Now, we know you’ll be making sure your next car is fitted with a new turbo, but what’s your view on in-car technology? We’re not talking about popcorn makers that plug into your cigarette lighter – rather the mod-cons that keep our journeys as safe and comfortable as possible.
Whatever your view, it has become a staple of what many people now look for in a new car, and according to recent reports by the Society of Motoring Manufacturers and Traders (SMMT), 58 per cent of new cars bought in 2015 were fitted with safety technology – up from just six per cent in 2010.
Some of this tech includes automatic emergency braking, adaptive cruise control that keeps a safe distance from the car in front and smart warning systems that tell you if an incident is imminent. According to the Telegraph, these devices could prevent 25,000 serious accidents and 2,500 fatalities a year by the year 2030.
For many at the SMMT, including chief executive Mike Hawes, these technologies are the stepping-stone to the driverless cars of the future. He said: “Fully driverless cars are still a long way off from everyday use, but this data shows advanced autonomous technology is already making its way into the majority of new cars.
The SMMT report predicts that drivers in the UK could save as much money as £41 billion a year in the next ten years, as new autonomous technology will mean drivers can multi-task and save money on insurance as claims will be less frequent.
When it comes to car modifications, men are apparently most likely to install a new turbo on their vehicle, while women would typically opt for parking sensors, but what you do to your car could have an impact on how much money you spend each month.

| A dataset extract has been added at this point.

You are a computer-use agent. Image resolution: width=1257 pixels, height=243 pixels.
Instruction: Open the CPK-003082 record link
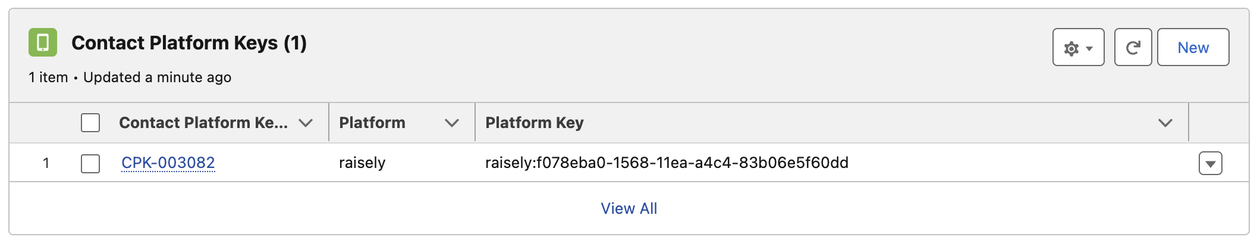coord(168,163)
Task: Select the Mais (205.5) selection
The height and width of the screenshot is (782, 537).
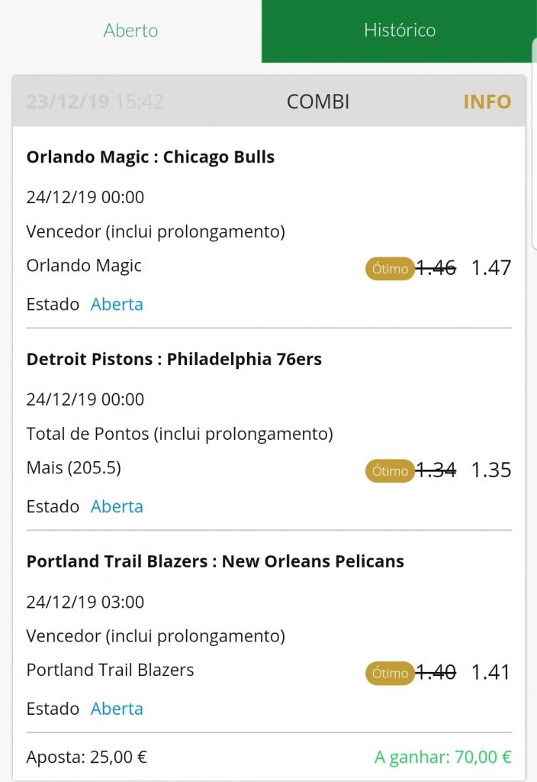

This is according to new research from MoneySuperMarket, revealing the most popular modifications. These include adding alloy wheels, installing a tow bar, doing work on the suspension, changing the exhaust system and adding tinted windows.
It would be worth bearing in mind, however, that some car modifications can push your insurance premiums up. For example, a new turbo can increase your premiums by up to 132 per cent, while bonnet bulges, wheel arches and flared wings can also result in a significant insurance hike.
But you can drive your insurance premiums down by adding parking sensors or a tow bar. The latter could see your premiums reduced by an average of 20 per cent, in fact.
“Modifications can be a great way to personalise a car and in some instances will improve performance, but can quickly bump up the cost of your car insurance. Insurance is based on risk and modifying your car is a warning sign to insurers,” consumer affairs expert Kevin Pratt said.
Of course, adding a new or reconditioned turbo to your car can often be a necessity, not a choice. Warning signs that your turbo needs replacing or repairing include check engine warning lights, loss of power, a smoking exhaust pipe and a very loud whining noise. If you are worried about your car, it would be wise to take it to a garage or a local mechanic to find out more.